ASSIGNMENT:
The full set of entries needs to be reproduced exactly.
TASK INPUT START
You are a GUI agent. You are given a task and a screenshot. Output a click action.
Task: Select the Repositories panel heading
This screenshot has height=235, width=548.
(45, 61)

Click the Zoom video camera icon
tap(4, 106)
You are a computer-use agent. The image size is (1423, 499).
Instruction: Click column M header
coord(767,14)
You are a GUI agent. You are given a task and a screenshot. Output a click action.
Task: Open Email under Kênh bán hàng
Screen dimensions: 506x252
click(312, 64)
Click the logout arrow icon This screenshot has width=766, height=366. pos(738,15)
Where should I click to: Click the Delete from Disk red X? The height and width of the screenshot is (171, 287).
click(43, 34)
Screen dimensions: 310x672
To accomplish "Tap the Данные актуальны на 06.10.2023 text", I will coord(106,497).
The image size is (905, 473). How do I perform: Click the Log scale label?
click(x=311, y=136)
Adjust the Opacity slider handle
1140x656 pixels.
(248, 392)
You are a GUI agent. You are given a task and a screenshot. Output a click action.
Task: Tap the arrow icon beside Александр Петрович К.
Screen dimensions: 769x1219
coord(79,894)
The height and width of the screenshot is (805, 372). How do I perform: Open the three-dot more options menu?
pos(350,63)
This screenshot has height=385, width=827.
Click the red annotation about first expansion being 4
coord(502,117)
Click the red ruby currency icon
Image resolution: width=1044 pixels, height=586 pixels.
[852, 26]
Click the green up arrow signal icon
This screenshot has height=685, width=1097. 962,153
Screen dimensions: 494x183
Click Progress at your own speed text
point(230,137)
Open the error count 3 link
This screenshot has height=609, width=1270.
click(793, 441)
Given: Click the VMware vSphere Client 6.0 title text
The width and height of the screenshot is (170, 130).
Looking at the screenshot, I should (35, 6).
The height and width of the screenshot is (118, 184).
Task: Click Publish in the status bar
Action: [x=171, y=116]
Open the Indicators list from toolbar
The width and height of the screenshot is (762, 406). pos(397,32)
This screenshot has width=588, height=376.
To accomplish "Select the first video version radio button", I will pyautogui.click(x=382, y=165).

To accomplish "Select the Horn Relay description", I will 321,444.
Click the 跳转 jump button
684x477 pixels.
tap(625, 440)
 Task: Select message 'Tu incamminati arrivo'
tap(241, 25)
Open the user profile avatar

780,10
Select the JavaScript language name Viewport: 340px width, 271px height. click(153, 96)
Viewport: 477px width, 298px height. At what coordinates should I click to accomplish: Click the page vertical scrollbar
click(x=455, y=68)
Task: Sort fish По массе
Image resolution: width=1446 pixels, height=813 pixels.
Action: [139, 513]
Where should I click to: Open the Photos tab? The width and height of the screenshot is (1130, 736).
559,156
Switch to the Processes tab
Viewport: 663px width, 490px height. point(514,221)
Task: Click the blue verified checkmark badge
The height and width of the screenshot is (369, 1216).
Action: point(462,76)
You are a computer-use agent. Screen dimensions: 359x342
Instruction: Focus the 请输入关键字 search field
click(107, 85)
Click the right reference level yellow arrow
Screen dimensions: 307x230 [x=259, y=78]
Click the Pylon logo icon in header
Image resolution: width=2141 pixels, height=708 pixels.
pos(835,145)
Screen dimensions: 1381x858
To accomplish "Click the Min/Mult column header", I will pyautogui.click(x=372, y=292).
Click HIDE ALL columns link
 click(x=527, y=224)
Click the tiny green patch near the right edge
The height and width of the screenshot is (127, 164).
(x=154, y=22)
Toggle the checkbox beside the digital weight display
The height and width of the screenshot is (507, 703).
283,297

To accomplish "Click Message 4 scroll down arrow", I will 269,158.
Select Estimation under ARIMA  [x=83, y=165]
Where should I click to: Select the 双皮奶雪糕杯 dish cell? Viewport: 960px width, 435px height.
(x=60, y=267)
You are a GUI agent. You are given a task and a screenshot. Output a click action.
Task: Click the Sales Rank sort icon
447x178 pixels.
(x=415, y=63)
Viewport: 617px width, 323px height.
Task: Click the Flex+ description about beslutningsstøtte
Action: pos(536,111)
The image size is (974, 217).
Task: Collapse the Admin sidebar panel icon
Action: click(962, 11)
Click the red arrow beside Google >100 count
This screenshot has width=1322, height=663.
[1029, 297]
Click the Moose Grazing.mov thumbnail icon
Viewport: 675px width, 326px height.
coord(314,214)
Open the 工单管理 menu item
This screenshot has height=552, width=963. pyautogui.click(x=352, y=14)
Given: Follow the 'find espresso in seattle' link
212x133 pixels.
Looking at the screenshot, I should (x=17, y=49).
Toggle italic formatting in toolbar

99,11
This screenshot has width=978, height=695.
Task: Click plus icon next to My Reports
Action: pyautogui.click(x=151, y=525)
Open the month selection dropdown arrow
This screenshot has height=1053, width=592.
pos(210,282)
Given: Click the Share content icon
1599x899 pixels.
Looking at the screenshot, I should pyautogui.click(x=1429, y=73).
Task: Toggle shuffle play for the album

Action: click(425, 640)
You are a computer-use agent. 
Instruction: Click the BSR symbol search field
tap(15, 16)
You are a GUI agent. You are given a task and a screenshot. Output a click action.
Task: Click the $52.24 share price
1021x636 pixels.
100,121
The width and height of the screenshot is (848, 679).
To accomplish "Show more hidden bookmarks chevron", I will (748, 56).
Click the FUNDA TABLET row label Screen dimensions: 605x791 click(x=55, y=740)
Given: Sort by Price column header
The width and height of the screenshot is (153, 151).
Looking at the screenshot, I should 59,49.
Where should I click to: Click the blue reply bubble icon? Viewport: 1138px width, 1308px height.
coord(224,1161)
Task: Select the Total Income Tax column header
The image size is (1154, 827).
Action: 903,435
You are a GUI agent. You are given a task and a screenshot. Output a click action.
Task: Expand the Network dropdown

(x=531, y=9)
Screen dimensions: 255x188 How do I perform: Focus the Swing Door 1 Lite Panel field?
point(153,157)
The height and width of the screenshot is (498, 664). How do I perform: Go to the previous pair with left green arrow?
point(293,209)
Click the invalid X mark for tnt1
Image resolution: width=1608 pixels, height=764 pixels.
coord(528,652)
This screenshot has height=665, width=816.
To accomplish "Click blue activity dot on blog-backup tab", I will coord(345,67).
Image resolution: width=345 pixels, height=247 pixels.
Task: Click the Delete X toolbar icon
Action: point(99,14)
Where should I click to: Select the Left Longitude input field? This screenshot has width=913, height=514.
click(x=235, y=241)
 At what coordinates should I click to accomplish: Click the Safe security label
TASK INPUT END
ANSWER AREA:
You are a GUI agent. You are given a task and a screenshot. Output a click action.
Task: Select the Repositories panel heading
This screenshot has height=235, width=548.
(45, 61)

Click the Zoom video camera icon
tap(4, 106)
You are a computer-use agent. The image size is (1423, 499).
Instruction: Click column M header
coord(767,14)
You are a GUI agent. You are given a task and a screenshot. Output a click action.
Task: Open Email under Kênh bán hàng
Screen dimensions: 506x252
click(312, 64)
Click the logout arrow icon This screenshot has width=766, height=366. pos(738,15)
Where should I click to: Click the Delete from Disk red X? The height and width of the screenshot is (171, 287).
click(43, 34)
Screen dimensions: 310x672
To accomplish "Tap the Данные актуальны на 06.10.2023 text", I will coord(106,497).
The image size is (905, 473). How do I perform: Click the Log scale label?
click(x=311, y=136)
Adjust the Opacity slider handle
1140x656 pixels.
(248, 392)
You are a GUI agent. You are given a task and a screenshot. Output a click action.
Task: Tap the arrow icon beside Александр Петрович К.
Screen dimensions: 769x1219
coord(79,894)
The height and width of the screenshot is (805, 372). How do I perform: Open the three-dot more options menu?
pos(350,63)
This screenshot has height=385, width=827.
Click the red annotation about first expansion being 4
coord(502,117)
Click the red ruby currency icon
Image resolution: width=1044 pixels, height=586 pixels.
[852, 26]
Click the green up arrow signal icon
This screenshot has height=685, width=1097. 962,153
Screen dimensions: 494x183
Click Progress at your own speed text
point(230,137)
Open the error count 3 link
This screenshot has height=609, width=1270.
click(793, 441)
Given: Click the VMware vSphere Client 6.0 title text
The width and height of the screenshot is (170, 130).
Looking at the screenshot, I should (35, 6).
The height and width of the screenshot is (118, 184).
Task: Click Publish in the status bar
Action: [x=171, y=116]
Open the Indicators list from toolbar
The width and height of the screenshot is (762, 406). pos(397,32)
This screenshot has width=588, height=376.
To accomplish "Select the first video version radio button", I will pyautogui.click(x=382, y=165).

To accomplish "Select the Horn Relay description", I will 321,444.
Click the 跳转 jump button
684x477 pixels.
tap(625, 440)
 Task: Select message 'Tu incamminati arrivo'
tap(241, 25)
Open the user profile avatar

780,10
Select the JavaScript language name Viewport: 340px width, 271px height. click(153, 96)
Viewport: 477px width, 298px height. At what coordinates should I click to accomplish: Click the page vertical scrollbar
click(x=455, y=68)
Task: Sort fish По массе
Image resolution: width=1446 pixels, height=813 pixels.
Action: [139, 513]
Where should I click to: Open the Photos tab? The width and height of the screenshot is (1130, 736).
559,156
Switch to the Processes tab
Viewport: 663px width, 490px height. point(514,221)
Task: Click the blue verified checkmark badge
The height and width of the screenshot is (369, 1216).
Action: point(462,76)
You are a computer-use agent. Screen dimensions: 359x342
Instruction: Focus the 请输入关键字 search field
click(107, 85)
Click the right reference level yellow arrow
Screen dimensions: 307x230 [x=259, y=78]
Click the Pylon logo icon in header
Image resolution: width=2141 pixels, height=708 pixels.
pos(835,145)
Screen dimensions: 1381x858
To accomplish "Click the Min/Mult column header", I will pyautogui.click(x=372, y=292).
Click HIDE ALL columns link
 click(x=527, y=224)
Click the tiny green patch near the right edge
The height and width of the screenshot is (127, 164).
(x=154, y=22)
Toggle the checkbox beside the digital weight display
The height and width of the screenshot is (507, 703).
283,297

To accomplish "Click Message 4 scroll down arrow", I will 269,158.
Select Estimation under ARIMA  [x=83, y=165]
Where should I click to: Select the 双皮奶雪糕杯 dish cell? Viewport: 960px width, 435px height.
(x=60, y=267)
You are a GUI agent. You are given a task and a screenshot. Output a click action.
Task: Click the Sales Rank sort icon
447x178 pixels.
(x=415, y=63)
Viewport: 617px width, 323px height.
Task: Click the Flex+ description about beslutningsstøtte
Action: pos(536,111)
The image size is (974, 217).
Task: Collapse the Admin sidebar panel icon
Action: click(962, 11)
Click the red arrow beside Google >100 count
This screenshot has width=1322, height=663.
[1029, 297]
Click the Moose Grazing.mov thumbnail icon
Viewport: 675px width, 326px height.
coord(314,214)
Open the 工单管理 menu item
This screenshot has height=552, width=963. pyautogui.click(x=352, y=14)
Given: Follow the 'find espresso in seattle' link
212x133 pixels.
Looking at the screenshot, I should (x=17, y=49).
Toggle italic formatting in toolbar

99,11
This screenshot has width=978, height=695.
Task: Click plus icon next to My Reports
Action: pyautogui.click(x=151, y=525)
Open the month selection dropdown arrow
This screenshot has height=1053, width=592.
pos(210,282)
Given: Click the Share content icon
1599x899 pixels.
Looking at the screenshot, I should pyautogui.click(x=1429, y=73).
Task: Toggle shuffle play for the album

Action: click(425, 640)
You are a computer-use agent. 
Instruction: Click the BSR symbol search field
tap(15, 16)
You are a GUI agent. You are given a task and a screenshot. Output a click action.
Task: Click the $52.24 share price
1021x636 pixels.
100,121
The width and height of the screenshot is (848, 679).
To accomplish "Show more hidden bookmarks chevron", I will (748, 56).
Click the FUNDA TABLET row label Screen dimensions: 605x791 click(x=55, y=740)
Given: Sort by Price column header
The width and height of the screenshot is (153, 151).
Looking at the screenshot, I should 59,49.
Where should I click to: Click the blue reply bubble icon? Viewport: 1138px width, 1308px height.
coord(224,1161)
Task: Select the Total Income Tax column header
The image size is (1154, 827).
Action: 903,435
You are a GUI agent. You are given a task and a screenshot. Output a click action.
Task: Expand the Network dropdown

(x=531, y=9)
Screen dimensions: 255x188 How do I perform: Focus the Swing Door 1 Lite Panel field?
point(153,157)
The height and width of the screenshot is (498, 664). How do I perform: Go to the previous pair with left green arrow?
point(293,209)
Click the invalid X mark for tnt1
Image resolution: width=1608 pixels, height=764 pixels.
coord(528,652)
This screenshot has height=665, width=816.
To accomplish "Click blue activity dot on blog-backup tab", I will coord(345,67).
Image resolution: width=345 pixels, height=247 pixels.
Task: Click the Delete X toolbar icon
Action: point(99,14)
Where should I click to: Select the Left Longitude input field? This screenshot has width=913, height=514.
click(x=235, y=241)
 At what coordinates should I click to accomplish: Click the Safe security label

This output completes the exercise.